### Material for this exercise ###

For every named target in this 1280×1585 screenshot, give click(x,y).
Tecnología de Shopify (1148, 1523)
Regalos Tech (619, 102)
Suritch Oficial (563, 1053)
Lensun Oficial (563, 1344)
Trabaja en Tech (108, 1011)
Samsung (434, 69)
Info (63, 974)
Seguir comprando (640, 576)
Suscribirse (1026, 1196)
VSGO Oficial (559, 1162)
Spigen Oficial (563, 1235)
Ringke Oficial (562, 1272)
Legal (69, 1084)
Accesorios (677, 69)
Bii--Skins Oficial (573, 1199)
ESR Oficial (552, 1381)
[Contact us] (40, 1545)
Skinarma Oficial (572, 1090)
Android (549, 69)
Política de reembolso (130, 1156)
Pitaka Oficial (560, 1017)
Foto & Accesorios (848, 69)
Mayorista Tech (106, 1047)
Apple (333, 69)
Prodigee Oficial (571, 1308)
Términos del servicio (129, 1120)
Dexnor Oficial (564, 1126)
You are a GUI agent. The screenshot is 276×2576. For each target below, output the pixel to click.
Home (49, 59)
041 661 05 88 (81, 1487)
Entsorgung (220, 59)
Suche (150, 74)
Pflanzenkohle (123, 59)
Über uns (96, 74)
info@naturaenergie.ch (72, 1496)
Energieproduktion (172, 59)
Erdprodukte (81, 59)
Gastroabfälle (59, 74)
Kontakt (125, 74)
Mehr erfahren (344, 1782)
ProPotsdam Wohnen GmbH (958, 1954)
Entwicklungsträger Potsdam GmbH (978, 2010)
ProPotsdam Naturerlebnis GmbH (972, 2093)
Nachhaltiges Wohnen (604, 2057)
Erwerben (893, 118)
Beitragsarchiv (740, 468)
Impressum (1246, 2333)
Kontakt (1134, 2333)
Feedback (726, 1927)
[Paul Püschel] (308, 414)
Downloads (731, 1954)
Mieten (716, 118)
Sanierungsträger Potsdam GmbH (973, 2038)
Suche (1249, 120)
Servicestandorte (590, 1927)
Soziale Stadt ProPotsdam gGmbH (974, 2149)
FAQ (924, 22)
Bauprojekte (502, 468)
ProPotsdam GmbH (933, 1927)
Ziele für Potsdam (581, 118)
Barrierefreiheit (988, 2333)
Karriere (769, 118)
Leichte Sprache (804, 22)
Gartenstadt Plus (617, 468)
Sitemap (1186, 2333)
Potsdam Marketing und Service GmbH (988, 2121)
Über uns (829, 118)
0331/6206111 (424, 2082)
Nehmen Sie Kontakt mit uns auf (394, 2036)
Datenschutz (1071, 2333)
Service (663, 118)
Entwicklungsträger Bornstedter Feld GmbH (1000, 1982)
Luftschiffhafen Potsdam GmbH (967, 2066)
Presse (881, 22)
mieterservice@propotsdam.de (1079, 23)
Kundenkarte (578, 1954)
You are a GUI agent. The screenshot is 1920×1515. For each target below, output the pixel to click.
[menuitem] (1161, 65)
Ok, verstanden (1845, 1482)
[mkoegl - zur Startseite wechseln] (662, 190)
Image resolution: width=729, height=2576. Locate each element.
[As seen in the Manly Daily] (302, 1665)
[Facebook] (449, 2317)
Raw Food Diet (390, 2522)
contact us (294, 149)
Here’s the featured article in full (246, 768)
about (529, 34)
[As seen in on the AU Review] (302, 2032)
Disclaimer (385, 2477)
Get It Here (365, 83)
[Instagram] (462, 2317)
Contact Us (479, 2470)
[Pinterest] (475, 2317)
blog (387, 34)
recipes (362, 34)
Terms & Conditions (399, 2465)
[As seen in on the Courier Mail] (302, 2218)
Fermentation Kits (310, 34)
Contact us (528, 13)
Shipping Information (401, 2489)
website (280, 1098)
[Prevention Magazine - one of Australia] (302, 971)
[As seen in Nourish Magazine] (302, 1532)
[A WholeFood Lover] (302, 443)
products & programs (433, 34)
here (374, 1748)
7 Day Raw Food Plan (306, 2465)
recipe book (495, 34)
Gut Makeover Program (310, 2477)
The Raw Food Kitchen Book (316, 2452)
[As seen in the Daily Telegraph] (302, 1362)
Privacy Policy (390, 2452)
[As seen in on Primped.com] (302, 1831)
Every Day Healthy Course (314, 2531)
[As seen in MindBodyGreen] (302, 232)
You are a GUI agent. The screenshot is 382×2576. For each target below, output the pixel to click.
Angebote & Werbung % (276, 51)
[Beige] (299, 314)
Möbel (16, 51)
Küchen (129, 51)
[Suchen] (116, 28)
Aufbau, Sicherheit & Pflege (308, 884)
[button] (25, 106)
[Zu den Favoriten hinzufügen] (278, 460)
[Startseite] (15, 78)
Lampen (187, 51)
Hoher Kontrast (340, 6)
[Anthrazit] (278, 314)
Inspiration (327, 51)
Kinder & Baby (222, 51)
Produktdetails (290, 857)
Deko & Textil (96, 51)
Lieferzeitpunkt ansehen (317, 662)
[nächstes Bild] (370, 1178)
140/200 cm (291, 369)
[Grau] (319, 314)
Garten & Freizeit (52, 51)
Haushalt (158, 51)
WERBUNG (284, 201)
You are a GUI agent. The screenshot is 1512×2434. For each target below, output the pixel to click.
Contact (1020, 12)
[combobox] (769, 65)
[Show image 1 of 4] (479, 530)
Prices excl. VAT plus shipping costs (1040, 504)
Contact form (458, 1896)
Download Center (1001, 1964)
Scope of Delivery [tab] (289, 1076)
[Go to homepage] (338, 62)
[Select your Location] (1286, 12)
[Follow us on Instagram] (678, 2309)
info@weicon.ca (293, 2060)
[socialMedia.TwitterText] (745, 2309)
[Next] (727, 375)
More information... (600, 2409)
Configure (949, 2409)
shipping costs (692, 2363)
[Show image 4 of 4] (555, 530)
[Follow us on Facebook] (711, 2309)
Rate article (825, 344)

###

* **Problem description**
All lines in the data above from the one with "[Suchen] (116, 28)" through the one with "WERBUNG (284, 201)" must be repeated exactly, and no others.

* **Exercise solution**
[Suchen] (116, 28)
Aufbau, Sicherheit & Pflege (308, 884)
[button] (25, 106)
[Zu den Favoriten hinzufügen] (278, 460)
[Startseite] (15, 78)
Lampen (187, 51)
Hoher Kontrast (340, 6)
[Anthrazit] (278, 314)
Inspiration (327, 51)
Kinder & Baby (222, 51)
Produktdetails (290, 857)
Deko & Textil (96, 51)
Lieferzeitpunkt ansehen (317, 662)
[nächstes Bild] (370, 1178)
140/200 cm (291, 369)
[Grau] (319, 314)
Garten & Freizeit (52, 51)
Haushalt (158, 51)
WERBUNG (284, 201)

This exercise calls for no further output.